Credit, Job Loss Perceptions Worsen As Fed Medicine Takes Toll

The rate hikes are working.

Or at least that was one interpretation of the key takeaways from the latest installment of the New York Fed’s consumer survey, released to the usual chorus of crickets on Monday in the US.

The share of households reporting that credit is either “somewhat” or “much” harder to obtain versus a year ago hit a new record.

At nearly 60%, that share topped the old record of 58.5%, set way back two months ago.

At the same time, household income growth expectations dropped to 2.9%, the least in more than two years, while perceptions of both current and year-ahead financial conditions worsened.

Notably, the average perceived probability of losing a job over the next 12 months rose to 13.8%, the highest since April of 2021, when inflation began to rise in earnest and job openings were in the process of scaling previously unimaginable heights.

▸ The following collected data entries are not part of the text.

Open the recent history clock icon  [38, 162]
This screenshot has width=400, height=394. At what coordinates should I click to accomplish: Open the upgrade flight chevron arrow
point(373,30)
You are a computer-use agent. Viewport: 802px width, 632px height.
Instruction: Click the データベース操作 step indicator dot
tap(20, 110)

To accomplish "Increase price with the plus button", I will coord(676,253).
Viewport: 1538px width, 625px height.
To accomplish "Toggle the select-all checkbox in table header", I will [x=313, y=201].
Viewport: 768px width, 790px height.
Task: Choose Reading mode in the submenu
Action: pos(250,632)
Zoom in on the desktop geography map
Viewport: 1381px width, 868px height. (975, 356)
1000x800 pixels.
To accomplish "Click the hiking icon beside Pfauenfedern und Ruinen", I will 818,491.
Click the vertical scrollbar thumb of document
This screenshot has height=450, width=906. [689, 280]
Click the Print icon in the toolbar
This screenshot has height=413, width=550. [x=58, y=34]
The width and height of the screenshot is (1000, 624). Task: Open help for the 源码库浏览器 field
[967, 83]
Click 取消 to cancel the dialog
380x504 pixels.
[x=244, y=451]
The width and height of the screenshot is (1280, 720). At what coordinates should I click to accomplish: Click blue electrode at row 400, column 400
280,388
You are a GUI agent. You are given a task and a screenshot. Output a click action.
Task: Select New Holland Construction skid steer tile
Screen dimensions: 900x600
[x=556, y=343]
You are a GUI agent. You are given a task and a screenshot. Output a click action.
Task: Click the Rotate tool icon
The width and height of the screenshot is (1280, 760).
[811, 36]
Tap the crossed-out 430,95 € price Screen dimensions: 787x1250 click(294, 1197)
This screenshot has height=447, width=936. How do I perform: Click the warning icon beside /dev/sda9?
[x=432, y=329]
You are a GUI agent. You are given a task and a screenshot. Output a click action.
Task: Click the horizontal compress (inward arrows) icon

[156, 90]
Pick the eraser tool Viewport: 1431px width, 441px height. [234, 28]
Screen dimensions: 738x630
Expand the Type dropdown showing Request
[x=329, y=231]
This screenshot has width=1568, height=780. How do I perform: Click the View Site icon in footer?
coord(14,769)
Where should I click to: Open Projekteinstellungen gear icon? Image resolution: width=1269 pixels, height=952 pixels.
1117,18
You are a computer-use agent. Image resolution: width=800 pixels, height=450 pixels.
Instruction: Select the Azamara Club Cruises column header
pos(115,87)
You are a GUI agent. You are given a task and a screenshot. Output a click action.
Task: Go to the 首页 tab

As the figure above shows, the pre-pandemic average was 14.7%. So, this is more normalization than it is panic, and the increase should be contextualized by the drop in vacancies reflected in the JOLTS figures and also by higher participation and a rise in the unemployment rate.

Year-ahead credit expectations (as distinct from the “versus 12 months ago” series mentioned above) worsened too, but at 52.8%, the combined share expecting it’ll be either “somewhat” or “much” harder to obtain credit one year from now remained well below the peak which, not coincidentally, was exactly a year ago, at 57.8%.

Taken together, the responses to the updated consumer poll from the New York Fed did appear to suggest that policymakers’ efforts to bring the economy into balance are paying off. Unfortunately for Main Street, “paying off” in this context is a kind of antiphrasis — it means harder-to-obtain credit and higher perceived odds of being fired from a job.

But don’t despair. After all, American “households” (note the scare quotes) are $40 trillion richer+ compared to late 2019. To channel Raising Arizona, “You got your home and your stocks, what you want with a job?”